Xingtong Yu
Publications
GraphReAct: Reasoning and Acting for Multi-step Graph Inference
Reasoning-acting frameworks enhance large language models (LLMs) by interleaving reasoning with actions for dynamic information acquisition. However, extending this paradigm to graph learning remains underexplored. Graph data is inherently structured, with information distributed across nodes and edges and encoded through both topology and latent representations. As a result, effective reasoning over graphs requires not only retrieving informative evidence from the graph, but also progressively refining the accumulated context during multi-step inference. In this work, we propose GraphReAct, a graph reasoning-acting framework that enables step-by-step inference over graph-structured data. Specifically, we design a graph-based action space with two complementary retrieval actions: topological retrieval, which captures local structural dependencies, and semantic retrieval, which accesses non-local but relevant evidence in the representation space. These actions dynamically expand the reasoning context. To further support multi-step reasoning, we introduce another type of action, context refinement, which distills and reorganizes accumulated information into a compact representation. By interleaving reasoning with both retrieval and refinement actions, our framework enables a progressive transition from context expansion to compression. Extensive experiments on six benchmark datasets demonstrate that GraphReAct consistently outperforms state-of-the-art methods, validating the effectiveness of reasoning-acting for graph learning.

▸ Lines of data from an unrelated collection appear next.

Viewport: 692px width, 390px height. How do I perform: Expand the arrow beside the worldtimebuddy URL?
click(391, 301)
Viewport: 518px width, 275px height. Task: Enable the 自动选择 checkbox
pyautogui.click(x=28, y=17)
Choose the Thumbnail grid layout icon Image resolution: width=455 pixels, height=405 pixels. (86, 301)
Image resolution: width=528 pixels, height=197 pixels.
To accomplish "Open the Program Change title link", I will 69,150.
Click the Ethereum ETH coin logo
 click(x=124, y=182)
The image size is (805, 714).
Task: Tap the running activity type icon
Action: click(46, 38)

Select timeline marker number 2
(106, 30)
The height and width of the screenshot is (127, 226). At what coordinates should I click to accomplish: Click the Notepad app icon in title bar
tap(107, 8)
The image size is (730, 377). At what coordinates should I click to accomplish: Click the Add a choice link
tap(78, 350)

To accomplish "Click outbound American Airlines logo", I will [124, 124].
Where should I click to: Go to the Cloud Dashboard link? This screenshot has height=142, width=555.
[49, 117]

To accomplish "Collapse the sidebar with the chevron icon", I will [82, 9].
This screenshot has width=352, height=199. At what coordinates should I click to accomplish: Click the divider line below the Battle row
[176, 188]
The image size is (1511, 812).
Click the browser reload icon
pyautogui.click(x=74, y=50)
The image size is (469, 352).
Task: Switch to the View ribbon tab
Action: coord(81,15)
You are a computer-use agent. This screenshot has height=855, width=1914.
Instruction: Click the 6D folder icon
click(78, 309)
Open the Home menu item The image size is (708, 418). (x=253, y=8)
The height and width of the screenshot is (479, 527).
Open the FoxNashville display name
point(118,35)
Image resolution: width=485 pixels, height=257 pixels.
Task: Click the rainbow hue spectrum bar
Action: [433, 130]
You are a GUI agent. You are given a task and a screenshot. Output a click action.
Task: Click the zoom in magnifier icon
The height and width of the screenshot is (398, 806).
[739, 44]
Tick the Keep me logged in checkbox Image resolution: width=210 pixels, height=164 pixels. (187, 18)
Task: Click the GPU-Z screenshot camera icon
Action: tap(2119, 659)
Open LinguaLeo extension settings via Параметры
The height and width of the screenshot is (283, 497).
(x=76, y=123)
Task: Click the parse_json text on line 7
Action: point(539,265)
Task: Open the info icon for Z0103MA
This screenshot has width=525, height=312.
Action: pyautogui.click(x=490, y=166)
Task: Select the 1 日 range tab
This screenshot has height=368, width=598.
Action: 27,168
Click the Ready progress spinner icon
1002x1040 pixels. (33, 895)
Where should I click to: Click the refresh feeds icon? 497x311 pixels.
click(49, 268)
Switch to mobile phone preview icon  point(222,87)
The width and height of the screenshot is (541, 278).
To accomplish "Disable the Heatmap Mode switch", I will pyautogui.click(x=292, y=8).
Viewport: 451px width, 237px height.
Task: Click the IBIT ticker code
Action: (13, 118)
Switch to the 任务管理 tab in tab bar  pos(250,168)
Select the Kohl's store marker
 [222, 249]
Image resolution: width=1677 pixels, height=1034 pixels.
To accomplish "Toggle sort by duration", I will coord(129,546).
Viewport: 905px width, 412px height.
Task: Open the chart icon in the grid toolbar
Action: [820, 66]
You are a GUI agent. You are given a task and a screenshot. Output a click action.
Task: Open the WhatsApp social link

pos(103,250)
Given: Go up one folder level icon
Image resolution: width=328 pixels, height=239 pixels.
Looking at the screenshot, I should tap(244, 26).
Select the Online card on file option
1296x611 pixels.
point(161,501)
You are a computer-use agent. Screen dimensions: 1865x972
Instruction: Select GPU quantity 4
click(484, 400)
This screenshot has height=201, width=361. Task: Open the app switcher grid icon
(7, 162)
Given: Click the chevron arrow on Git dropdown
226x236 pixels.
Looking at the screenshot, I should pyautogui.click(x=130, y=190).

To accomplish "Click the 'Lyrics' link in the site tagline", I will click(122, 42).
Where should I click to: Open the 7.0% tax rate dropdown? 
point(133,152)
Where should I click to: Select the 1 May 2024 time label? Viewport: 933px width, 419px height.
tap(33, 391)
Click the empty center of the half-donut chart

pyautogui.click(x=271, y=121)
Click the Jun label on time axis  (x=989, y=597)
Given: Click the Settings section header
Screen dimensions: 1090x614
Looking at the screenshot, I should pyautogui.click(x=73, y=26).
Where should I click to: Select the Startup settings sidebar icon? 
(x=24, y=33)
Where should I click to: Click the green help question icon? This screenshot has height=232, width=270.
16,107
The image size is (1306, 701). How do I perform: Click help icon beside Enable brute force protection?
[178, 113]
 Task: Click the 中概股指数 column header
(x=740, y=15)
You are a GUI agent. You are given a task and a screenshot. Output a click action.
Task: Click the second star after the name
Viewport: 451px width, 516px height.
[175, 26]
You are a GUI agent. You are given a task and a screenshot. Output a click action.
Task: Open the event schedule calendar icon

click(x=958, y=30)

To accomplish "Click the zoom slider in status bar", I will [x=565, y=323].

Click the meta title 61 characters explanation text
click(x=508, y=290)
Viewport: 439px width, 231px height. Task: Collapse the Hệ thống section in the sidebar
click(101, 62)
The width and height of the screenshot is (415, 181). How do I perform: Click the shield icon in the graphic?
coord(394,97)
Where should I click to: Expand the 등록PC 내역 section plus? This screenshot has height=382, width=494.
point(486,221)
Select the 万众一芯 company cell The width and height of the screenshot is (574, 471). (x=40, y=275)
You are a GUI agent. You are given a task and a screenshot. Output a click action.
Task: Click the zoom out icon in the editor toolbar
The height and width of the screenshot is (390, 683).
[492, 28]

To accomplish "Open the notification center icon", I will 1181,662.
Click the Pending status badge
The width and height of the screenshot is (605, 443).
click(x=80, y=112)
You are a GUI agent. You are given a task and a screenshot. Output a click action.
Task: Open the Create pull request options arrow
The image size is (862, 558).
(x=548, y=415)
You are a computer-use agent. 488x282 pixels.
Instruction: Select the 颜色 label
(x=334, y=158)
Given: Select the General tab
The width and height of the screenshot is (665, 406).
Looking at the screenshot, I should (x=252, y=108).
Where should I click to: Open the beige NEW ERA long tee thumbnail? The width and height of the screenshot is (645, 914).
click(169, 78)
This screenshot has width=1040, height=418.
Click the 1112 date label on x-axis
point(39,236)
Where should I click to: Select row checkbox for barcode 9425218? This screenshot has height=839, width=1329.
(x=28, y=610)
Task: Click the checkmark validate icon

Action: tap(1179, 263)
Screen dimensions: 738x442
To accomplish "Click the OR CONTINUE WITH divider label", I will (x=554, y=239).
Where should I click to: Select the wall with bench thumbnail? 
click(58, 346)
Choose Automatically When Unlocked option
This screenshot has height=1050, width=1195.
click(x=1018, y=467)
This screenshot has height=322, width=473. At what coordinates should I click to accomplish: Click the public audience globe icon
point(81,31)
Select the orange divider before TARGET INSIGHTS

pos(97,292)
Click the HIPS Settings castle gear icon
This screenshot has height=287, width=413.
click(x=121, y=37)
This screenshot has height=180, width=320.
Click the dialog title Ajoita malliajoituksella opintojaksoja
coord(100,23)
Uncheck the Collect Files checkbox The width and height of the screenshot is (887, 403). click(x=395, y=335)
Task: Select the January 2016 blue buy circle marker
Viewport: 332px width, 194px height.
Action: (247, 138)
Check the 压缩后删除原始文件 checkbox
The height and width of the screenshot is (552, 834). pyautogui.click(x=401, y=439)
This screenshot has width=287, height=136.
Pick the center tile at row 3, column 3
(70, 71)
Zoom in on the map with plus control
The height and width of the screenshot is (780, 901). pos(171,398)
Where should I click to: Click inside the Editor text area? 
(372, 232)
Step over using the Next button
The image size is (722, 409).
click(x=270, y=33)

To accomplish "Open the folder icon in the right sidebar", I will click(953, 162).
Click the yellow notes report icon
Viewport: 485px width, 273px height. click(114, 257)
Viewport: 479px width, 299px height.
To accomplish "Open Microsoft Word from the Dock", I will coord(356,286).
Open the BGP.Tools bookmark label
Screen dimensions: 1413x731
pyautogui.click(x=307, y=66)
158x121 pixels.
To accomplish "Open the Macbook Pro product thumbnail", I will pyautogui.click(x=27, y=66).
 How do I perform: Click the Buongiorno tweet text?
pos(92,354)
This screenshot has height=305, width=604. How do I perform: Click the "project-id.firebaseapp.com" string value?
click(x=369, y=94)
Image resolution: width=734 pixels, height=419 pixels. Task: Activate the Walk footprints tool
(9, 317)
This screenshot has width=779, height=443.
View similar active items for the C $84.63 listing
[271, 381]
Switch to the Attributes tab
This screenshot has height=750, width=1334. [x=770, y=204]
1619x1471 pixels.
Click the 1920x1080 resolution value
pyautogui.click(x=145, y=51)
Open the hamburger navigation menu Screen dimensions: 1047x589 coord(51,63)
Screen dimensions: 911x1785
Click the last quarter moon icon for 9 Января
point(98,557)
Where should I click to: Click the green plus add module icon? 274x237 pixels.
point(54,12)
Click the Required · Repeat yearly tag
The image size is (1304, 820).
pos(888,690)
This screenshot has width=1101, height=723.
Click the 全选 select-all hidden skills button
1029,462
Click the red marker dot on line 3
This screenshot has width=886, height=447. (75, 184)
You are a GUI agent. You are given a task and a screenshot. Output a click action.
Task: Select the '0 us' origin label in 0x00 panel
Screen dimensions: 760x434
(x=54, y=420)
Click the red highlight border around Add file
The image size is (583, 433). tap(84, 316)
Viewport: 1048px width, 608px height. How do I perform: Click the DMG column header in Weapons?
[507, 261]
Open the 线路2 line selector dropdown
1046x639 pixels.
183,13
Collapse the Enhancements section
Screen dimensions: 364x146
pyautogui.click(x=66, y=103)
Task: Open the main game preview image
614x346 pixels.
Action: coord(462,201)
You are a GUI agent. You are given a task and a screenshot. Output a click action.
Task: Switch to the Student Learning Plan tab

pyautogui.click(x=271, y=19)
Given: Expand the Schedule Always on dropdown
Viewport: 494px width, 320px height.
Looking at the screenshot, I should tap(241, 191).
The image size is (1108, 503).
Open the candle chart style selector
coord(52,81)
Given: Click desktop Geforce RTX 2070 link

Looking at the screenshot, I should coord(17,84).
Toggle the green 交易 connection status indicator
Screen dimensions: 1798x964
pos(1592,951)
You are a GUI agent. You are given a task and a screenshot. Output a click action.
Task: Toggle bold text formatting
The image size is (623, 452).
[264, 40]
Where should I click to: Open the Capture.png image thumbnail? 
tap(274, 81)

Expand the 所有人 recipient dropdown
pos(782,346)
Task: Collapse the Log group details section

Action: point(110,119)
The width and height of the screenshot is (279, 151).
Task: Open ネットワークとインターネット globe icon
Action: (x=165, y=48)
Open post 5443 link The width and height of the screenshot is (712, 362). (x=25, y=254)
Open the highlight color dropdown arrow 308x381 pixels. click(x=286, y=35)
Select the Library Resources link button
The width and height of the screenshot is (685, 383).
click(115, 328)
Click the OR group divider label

Learning Multi-Relational Graph Representations for DNA Methylation-Based Biological Age Estimation
Aging clocks aim to estimate biological age, a measure of physiological state distinct from chronological age, from observable biomarkers, and are widely used for health assessment and disease analysis. DNA methylation is a particularly informative biomarker due to its stability and strong association with aging, and recent learning-based approaches have improved predictive performance. However, most existing methods treat CpG sites as independent features, overlooking the complex and heterogeneous biological relationships among them. We propose RelAge-GNN, a multi-relational graph neural network framework for DNA methylation-based age prediction. Our method constructs three complementary graphs capturing co-methylation patterns, genomic co-localization, and gene-level associations among CpG sites. Each graph is modeled by an independent GNN branch, and a learnable gating mechanism adaptively fuses the resulting representations. Experiments on large-scale datasets show that RelAge-GNN achieves competitive accuracy and stronger correlation with chronological age compared to state-of-the-art methods. Moreover, the model exhibits improved sensitivity in detecting age acceleration across diverse disease cohorts, highlighting its potential utility for disease characterization. Finally, through post hoc interpretability analyses, we quantify the contributions of different relational structures and CpG sites, providing biologically meaningful insights and suggesting potential directions for aging-related research. Our code is available at: https://anonymous.4open.science/r/RelAge-GNN-F1E3/.
UrbanGraphEmbeddings: Learning and Evaluating Spatially Grounded Multimodal Embeddings for Urban Science
Learning transferable multimodal embeddings for urban environments is challenging because urban understanding is inherently spatial, yet existing datasets and benchmarks lack explicit alignment between street-view images and urban structure. We introduce UGData, a spatially grounded dataset that anchors street-view images to structured spatial graphs and provides graph-aligned supervision via spatial reasoning paths and spatial context captions, exposing distance, directionality, connectivity, and neighborhood context beyond image content. Building on UGData, we propose UGE, a two-stage training strategy that progressively and stably aligns images, text, and spatial structures by combining instruction-guided contrastive learning with graph-based spatial encoding. We finally introduce UGBench, a comprehensive benchmark to evaluate how spatially grounded embeddings support diverse urban understanding tasks -- including geolocation ranking, image retrieval, urban perception, and spatial grounding. We develop UGE on multiple state-of-the-art VLM backbones, including Qwen2-VL, Qwen2.5-VL, Phi-3-Vision, and LLaVA1.6-Mistral, and train fixed-dimensional spatial embeddings with LoRA tuning. UGE built upon Qwen2.5-VL-7B backbone achieves up to 44% improvement in image retrieval and 30% in geolocation ranking on training cities, and over 30% and 22% gains respectively on held-out cities, demonstrating the effectiveness of explicit spatial grounding for spatially intensive urban tasks.